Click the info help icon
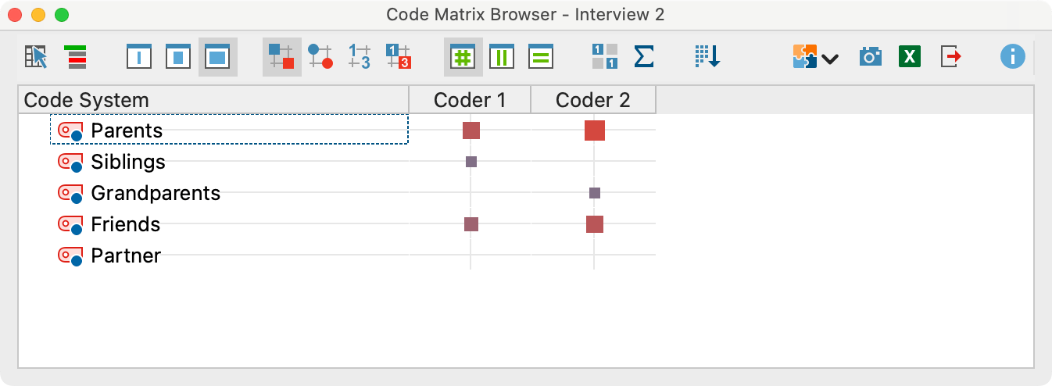 (x=1012, y=57)
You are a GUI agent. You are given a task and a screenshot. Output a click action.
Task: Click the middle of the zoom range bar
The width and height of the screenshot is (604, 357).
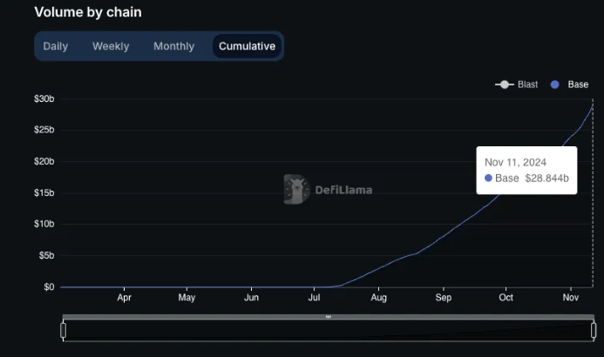(328, 331)
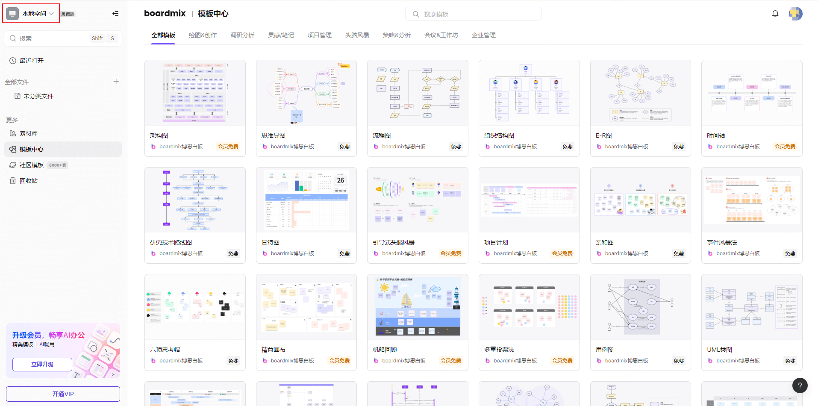
Task: Click the help question mark button
Action: click(800, 385)
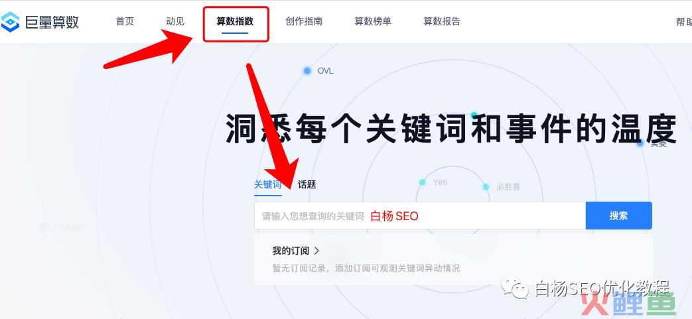Click the WeChat watermark icon
Viewport: 692px width, 319px height.
[515, 288]
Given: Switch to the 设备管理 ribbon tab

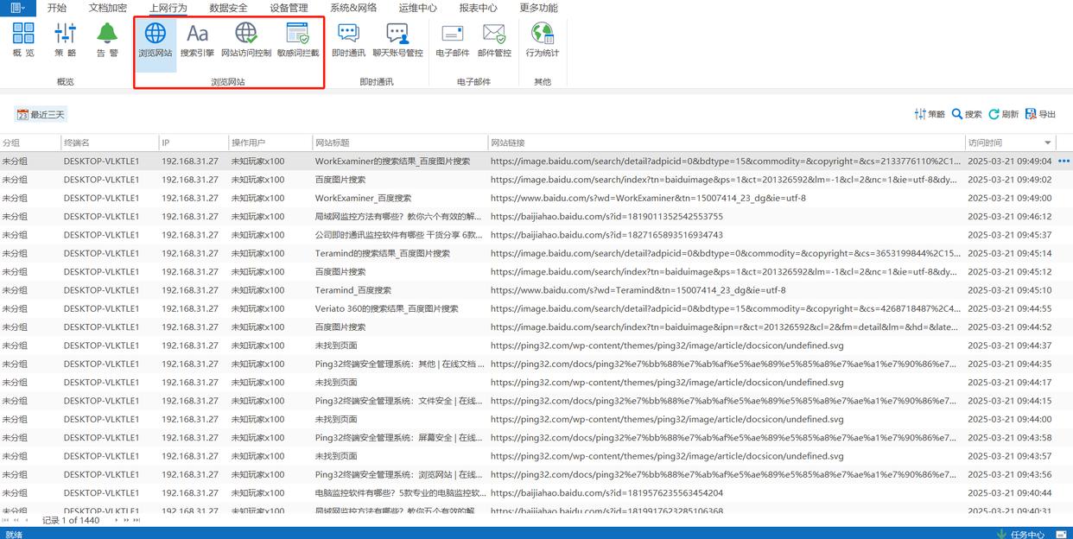Looking at the screenshot, I should pos(289,8).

========================

● **Task**: Return all the data above as written, leaving out only the pictures.

● **Response box**:
Click the info help icon
 (x=1012, y=57)
You are a GUI agent. You are given a task and a screenshot. Output a click action.
Task: Click the middle of the zoom range bar
The width and height of the screenshot is (604, 357).
(328, 331)
Task: Click the help question mark button
Action: click(800, 385)
Click the WeChat watermark icon
Viewport: 692px width, 319px height.
[515, 288]
Given: Switch to the 设备管理 ribbon tab

Looking at the screenshot, I should pos(289,8).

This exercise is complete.